Enquanto as sementes estão em quarentena em viveiros por cinco meses, elas irão se tornar mudas e vão se fortalecer, um processo em que elas são gradualmente movidas e expostas ao sol, vento, chuva e temperaturas ambientes. Apenas então elas serão distribuídas a, principalmente, pequenos fazendeiros para serem plantadas na primavera de 2019.

Neste momento, a gratificação ainda está a meses de se concretizar. Demora aproximadamente 3 anos para um cafeeiro se tornar fértil e começar a produzir sementes de qualidade. “Muito TLC vai nisso,” disse Virginia Rivera, diretora de Marketing da Starbucks Porto Rico. “O quanto antes nós dermos as sementes aos fazendeiros, mais cedo poderemos reconstruir a indústria de café local.”

Nos meses posteriores aos estragos causados pelo furacão Maria, a zona rural do Porto Rico se tornou uma massa de raízes emaranhadas, telhados cobertos por lonas azuis e linhas de energia penduradas.
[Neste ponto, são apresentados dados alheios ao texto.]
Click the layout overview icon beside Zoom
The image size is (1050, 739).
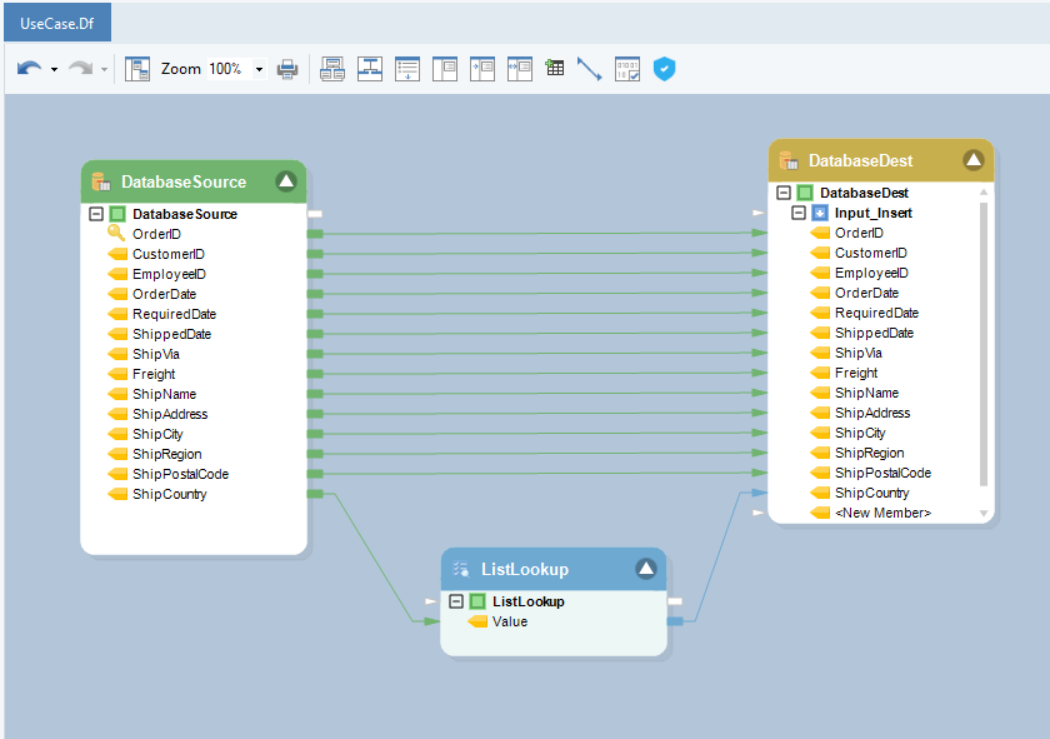(137, 69)
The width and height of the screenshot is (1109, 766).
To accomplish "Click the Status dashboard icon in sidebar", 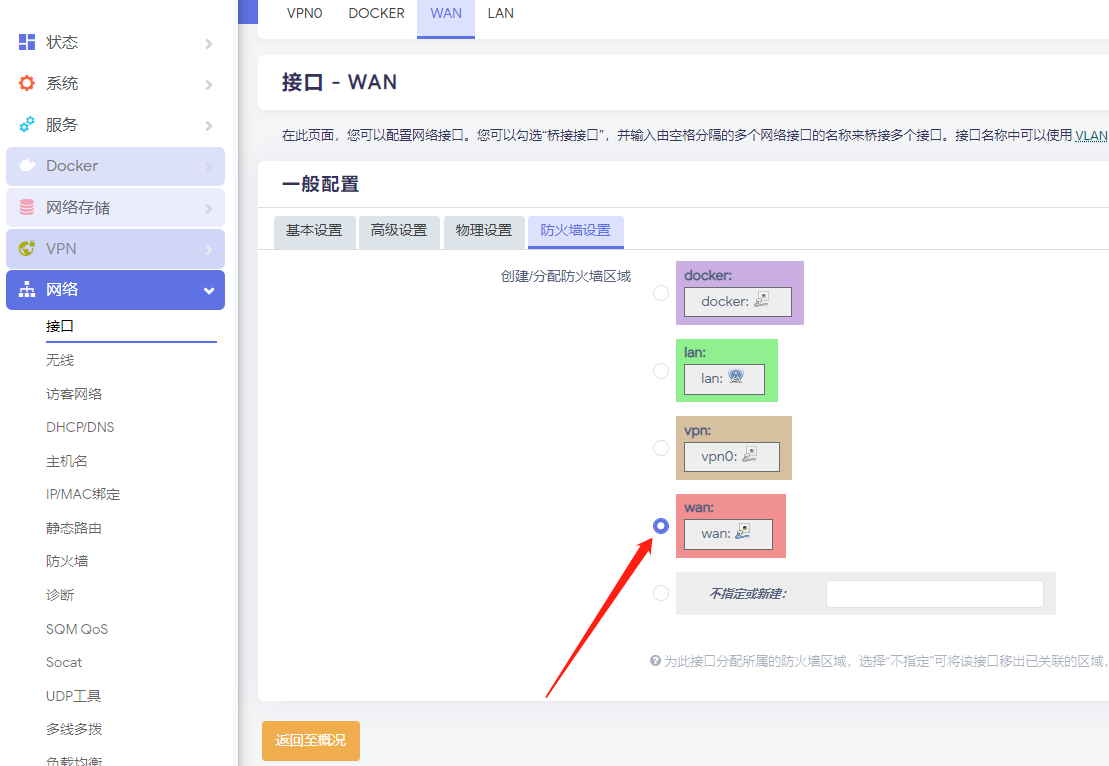I will [x=27, y=42].
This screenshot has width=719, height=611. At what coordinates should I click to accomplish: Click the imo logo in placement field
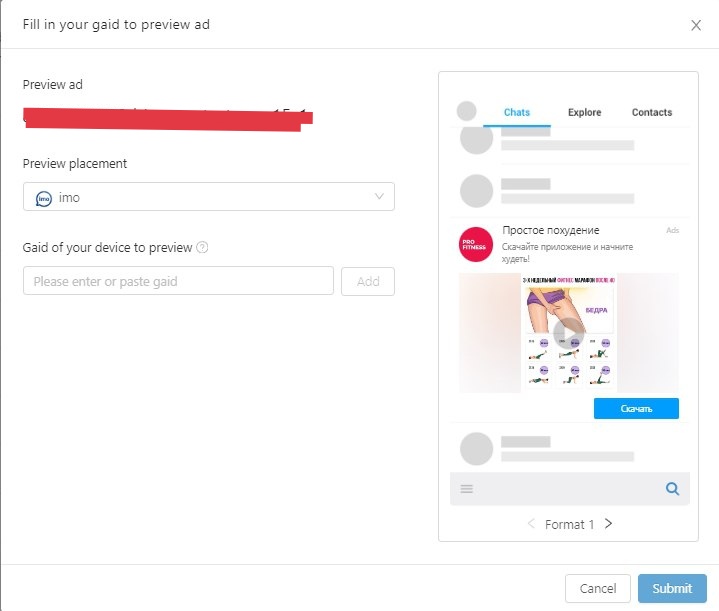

Agora, a terra está se recuperando. “Parecia pós-nuclear,” disse Rivera. “Agora tudo está lindo e verde novamente. A natureza é realmente benevolente. Estou esperando que os porto-riquenhos sejam tão persistentes quanto a terra.
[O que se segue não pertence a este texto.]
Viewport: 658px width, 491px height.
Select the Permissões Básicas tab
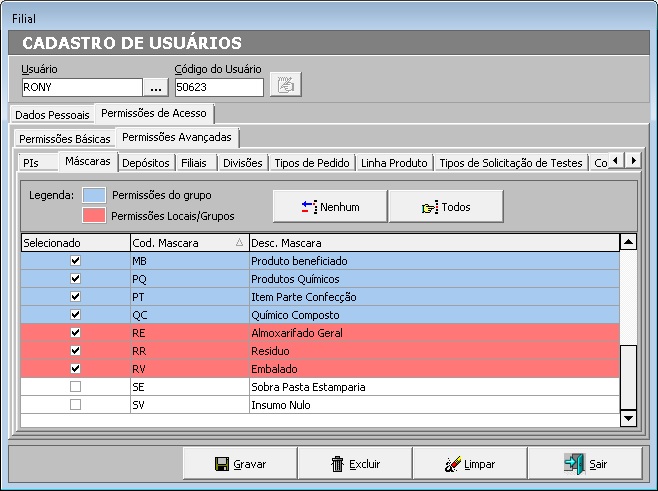(65, 139)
Reyes, cuja fazenda da família aguarda a distribuição de famílias, acredita que seus colegas da ilha sejam tão persistentes quanto parecem. Apesar da devastação causada por Maria, os porto-riquenhos estão comprometidos a revigorar a indústria do café, animados com a chance de recomeçar. “Nossos fazendeiros estão prontos,” disse Reyes. “Nós só queremos boas sementes para começar de novo. Claro que queria que o furacão não tivesse acontecido, mas agora nós temos a oportunidade de reconstruir melhor do que era antes.”